Cztery zastępy straży pożarnej wysłane zostały na pomoc koniowi, który topił się w stawie w miejscowości Kosierz (woj. lubuskie). Przy pomocy drabiny i liny udało się go wyciągnąć z wody. Koń został przebadany przez lekarza weterynarii. Jest cały i zdrowy.
Kilka minut po godzinie 10 dyżurny straży otrzymał zawiadomienie o koniu, który topi się w jednym z kosierskich stawów. Na miejsce zostały wysłane cztery zastępy.

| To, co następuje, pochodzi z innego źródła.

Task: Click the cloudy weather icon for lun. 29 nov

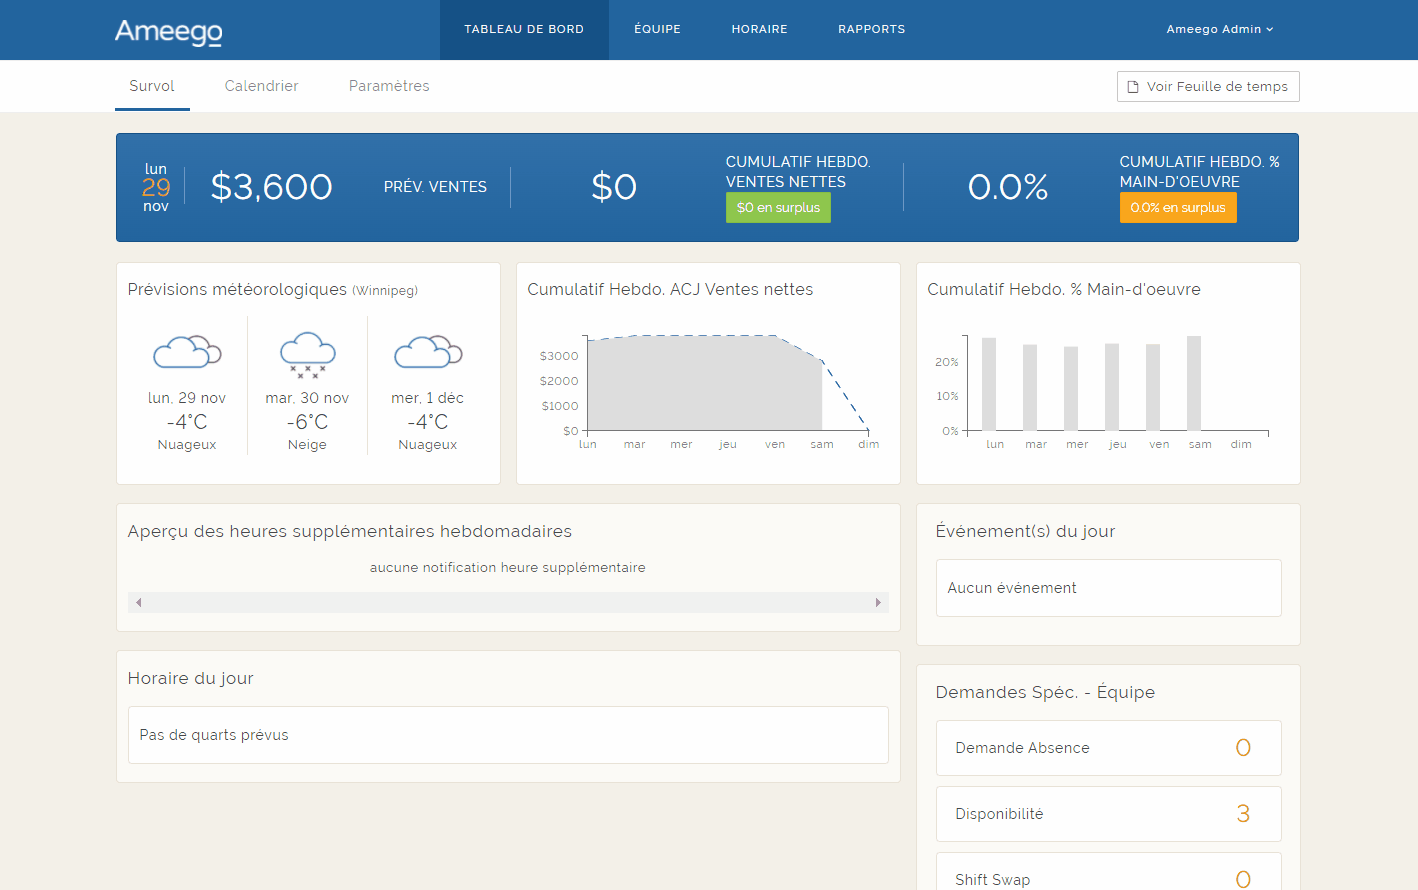Action: [x=187, y=352]
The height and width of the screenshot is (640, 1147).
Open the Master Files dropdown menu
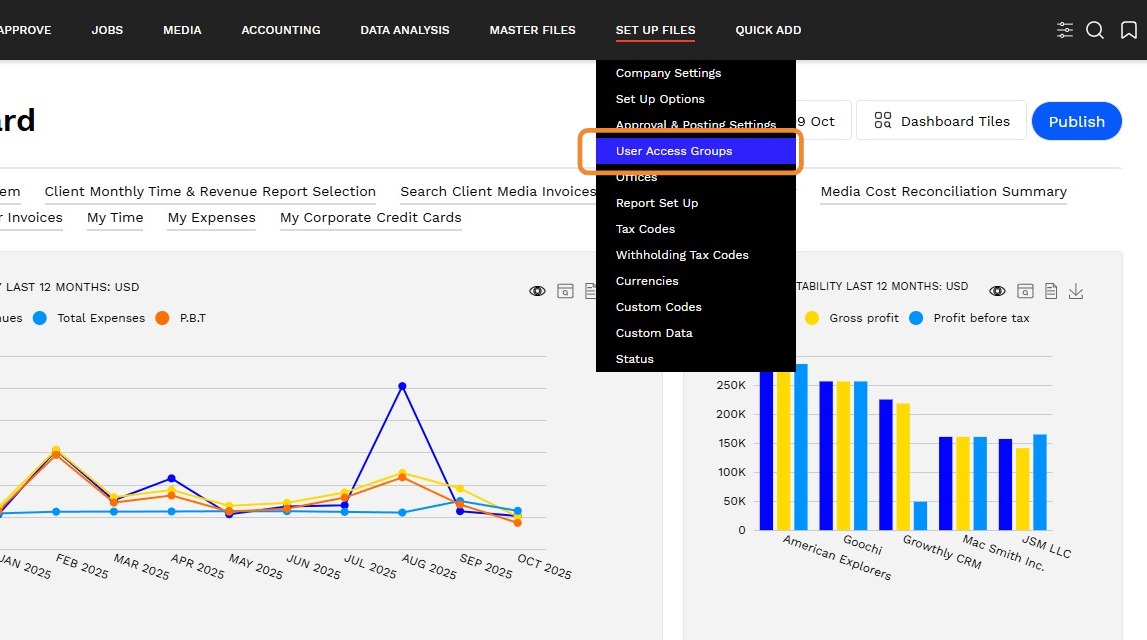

Wyciągnęli, oczyścili, ogrzali
- Strażacy zobaczyli konia topiącego się kilka metrów od brzegu. Nie mógł wydostać się o własnych siłach. Strażacy uzbroili się w drabinę i linę, weszli do wody i wyciągnęli zwierzę na brzeg. Oczyścili go i ogrzali słomą, a następnie przekazali właścicielce - informuje Magdalena Bilińska, rzecznik lubuskiej straży pożarnej.
Zwierzęciem zajął się też przybyły na miejsce lekarz weterynarii, który stwierdził, że jego stan jest stabilny. Wychłodzony i osłabiony koń wstał ostatecznie o własnych siłach.